Des Berlinois de l'Est passent un point de contrôle en direction de l'Ouest, dans la nuit du 9 au 10 novembre 1989. (MAXPPP)
Anne-Françoise Flageul, militaire française : En arrivant à Checkpoint Charlie à vélo, je m'attends à une réaction forte des autorités est-allemandes. D'autant que des manifestations ont lieu depuis plusieurs mois déjà dans le pays. Mais, incroyable : toutes les barrières sont levées.
Franck Balbi, danseur au Deutsche Oper Berlin : Les premiers Allemands de l'Est franchissent le poste-frontière, les yeux écarquillés. Soudain, je me souviens qu'il y a chez moi un tas de peluches ramenées du parc d'attractions Disney World en Floride. Je repars les chercher pour les distribuer aux enfants.
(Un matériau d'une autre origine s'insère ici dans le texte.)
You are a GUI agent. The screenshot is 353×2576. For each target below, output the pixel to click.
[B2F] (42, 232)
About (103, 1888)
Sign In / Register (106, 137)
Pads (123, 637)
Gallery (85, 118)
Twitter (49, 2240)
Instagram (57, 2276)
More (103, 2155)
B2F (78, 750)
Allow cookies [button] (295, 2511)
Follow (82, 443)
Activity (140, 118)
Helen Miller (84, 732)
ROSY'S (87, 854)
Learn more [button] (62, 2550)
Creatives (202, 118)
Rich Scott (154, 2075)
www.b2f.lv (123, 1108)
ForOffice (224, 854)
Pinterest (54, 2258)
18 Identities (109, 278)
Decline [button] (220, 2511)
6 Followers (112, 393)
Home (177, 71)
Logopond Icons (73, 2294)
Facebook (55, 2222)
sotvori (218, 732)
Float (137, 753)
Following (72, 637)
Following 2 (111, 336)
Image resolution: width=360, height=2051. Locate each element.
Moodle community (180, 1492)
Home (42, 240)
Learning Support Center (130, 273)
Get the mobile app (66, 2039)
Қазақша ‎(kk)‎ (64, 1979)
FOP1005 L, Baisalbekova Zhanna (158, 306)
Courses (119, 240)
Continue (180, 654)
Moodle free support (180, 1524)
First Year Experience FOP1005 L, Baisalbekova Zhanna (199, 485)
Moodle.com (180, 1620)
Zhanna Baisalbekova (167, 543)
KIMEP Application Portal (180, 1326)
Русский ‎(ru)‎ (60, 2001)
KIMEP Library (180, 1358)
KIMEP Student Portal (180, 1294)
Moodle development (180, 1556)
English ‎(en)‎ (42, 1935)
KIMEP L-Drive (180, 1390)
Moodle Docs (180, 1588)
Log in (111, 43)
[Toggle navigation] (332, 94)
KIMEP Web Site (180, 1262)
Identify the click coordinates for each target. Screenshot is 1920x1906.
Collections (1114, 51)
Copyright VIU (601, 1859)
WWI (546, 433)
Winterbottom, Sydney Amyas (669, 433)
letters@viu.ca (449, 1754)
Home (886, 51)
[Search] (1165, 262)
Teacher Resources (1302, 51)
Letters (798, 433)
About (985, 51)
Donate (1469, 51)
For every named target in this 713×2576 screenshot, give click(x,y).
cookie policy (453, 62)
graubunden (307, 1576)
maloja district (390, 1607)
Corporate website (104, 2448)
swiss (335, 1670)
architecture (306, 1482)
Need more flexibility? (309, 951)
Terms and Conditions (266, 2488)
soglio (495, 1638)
Bruno Doizy, étudiant français à Berlin-Ouest : J'arrive à discuter un peu en français avec un géomètre qui vient de franchir la frontière. Il est pressé : "J'ai juste quelques heures pour aller voir le Ku'Damm [diminutif de la grande artère commerçante Kurfürstendamm], car je travaille à sept heures du matin." Cette phrase me surprend.
"Le préjugé d'alors, c'est qu'un Allemand de l'Est qui passe la frontière cherche forcément à fuir !"
Pierre Crenner, commandant du détachement français de gendarmerie à Berlin : Les Allemands de l'Est traversent en masse, jettent un coup d'œil, lancent des "unfassbar !" ("inconcevable") et reviennent. Ils reviennent tous ! À ce moment, aucun n'aurait osé partir définitivement. C'est juste un mouvement de flux et de reflux.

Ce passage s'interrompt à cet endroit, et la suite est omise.